··· GIVEN PASSAGE
This argument is an example of what Richard Dawkins calls the "argument from personal incredulity". In philosopy, it is a well-known fallacy called the argument from ignorance. Even if you cannot personally imagine how some organ evolved, that does not prove it didn't.

Michael Behe

Let us turn now to Michael Behe, who in 1996 gave this argument the label "irreducible complexity". A biochemist by training, Behe's focus has been on adaptation at the molecular level. He describes several phenomena that have been revealed by research in biochemistry and molecular biology, including the clotting of blood, and the bacterial flagellum. In each case, he argues as Pritchard did, describing the complexity of the system in detail, and arguing that any change to a single component would be harmful. And he concludes, as Pritchard did, that such a system could not evolve by natural selection.

We already know, of course, that this reasoning is fallacious: systems of interrelated parts can evolve by natural selection. Behe knows this too:

Demonstration that a system is irreducibly complex is not a proof that there is absolutely no gradual route to its production. Although an irreducibly complex system can't be produced directly, one can't definitively rule out the possibility of an indirect, circuitous route. (Behe, 1996, speech delivered to the Discovery Institute)
······
■ INSTRUCTIONS TO FOLLOW ■
In the passage about irreducible complexity, rewrite the part from "This argument is" to "not evolve by natural selection.", changing "clotting" to "coagulation".
··· GIVEN DATA
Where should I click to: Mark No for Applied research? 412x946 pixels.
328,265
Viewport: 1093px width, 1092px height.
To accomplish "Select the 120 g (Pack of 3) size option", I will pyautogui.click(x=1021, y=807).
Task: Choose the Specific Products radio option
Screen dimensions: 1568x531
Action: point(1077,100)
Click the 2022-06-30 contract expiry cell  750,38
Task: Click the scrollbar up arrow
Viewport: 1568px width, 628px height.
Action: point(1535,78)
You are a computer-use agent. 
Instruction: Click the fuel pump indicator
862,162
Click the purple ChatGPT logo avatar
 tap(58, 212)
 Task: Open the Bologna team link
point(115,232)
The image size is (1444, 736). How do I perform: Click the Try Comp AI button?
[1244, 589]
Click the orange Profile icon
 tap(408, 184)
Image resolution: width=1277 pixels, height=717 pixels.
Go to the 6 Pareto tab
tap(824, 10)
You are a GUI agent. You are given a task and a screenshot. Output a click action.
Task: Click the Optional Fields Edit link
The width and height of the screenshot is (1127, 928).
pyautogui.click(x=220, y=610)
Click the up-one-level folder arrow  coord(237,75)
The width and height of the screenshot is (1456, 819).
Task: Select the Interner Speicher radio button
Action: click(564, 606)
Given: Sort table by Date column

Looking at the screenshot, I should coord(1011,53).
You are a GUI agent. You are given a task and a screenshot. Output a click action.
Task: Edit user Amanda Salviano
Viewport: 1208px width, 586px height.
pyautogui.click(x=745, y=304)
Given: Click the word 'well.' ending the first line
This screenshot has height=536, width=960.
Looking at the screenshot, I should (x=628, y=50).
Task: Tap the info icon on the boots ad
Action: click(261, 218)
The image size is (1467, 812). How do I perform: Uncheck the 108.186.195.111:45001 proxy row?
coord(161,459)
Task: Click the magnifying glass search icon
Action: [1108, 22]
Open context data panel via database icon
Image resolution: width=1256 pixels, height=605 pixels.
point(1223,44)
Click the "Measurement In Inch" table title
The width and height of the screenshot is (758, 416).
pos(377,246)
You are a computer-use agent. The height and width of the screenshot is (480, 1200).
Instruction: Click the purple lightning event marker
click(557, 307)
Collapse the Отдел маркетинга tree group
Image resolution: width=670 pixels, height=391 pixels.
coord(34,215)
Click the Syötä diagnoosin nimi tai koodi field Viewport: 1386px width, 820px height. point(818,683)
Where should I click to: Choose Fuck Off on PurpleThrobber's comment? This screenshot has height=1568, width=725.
······
■ RESULT OF THE EXERCISE ■
This argument is an example of what Richard Dawkins calls the "argument from personal incredulity". In philosopy, it is a well-known fallacy called the argument from ignorance. Even if you cannot personally imagine how some organ evolved, that does not prove it didn't.

Michael Behe

Let us turn now to Michael Behe, who in 1996 gave this argument the label "irreducible complexity". A biochemist by training, Behe's focus has been on adaptation at the molecular level. He describes several phenomena that have been revealed by research in biochemistry and molecular biology, including the coagulation of blood, and the bacterial flagellum. In each case, he argues as Pritchard did, describing the complexity of the system in detail, and arguing that any change to a single component would be harmful. And he concludes, as Pritchard did, that such a system could not evolve by natural selection.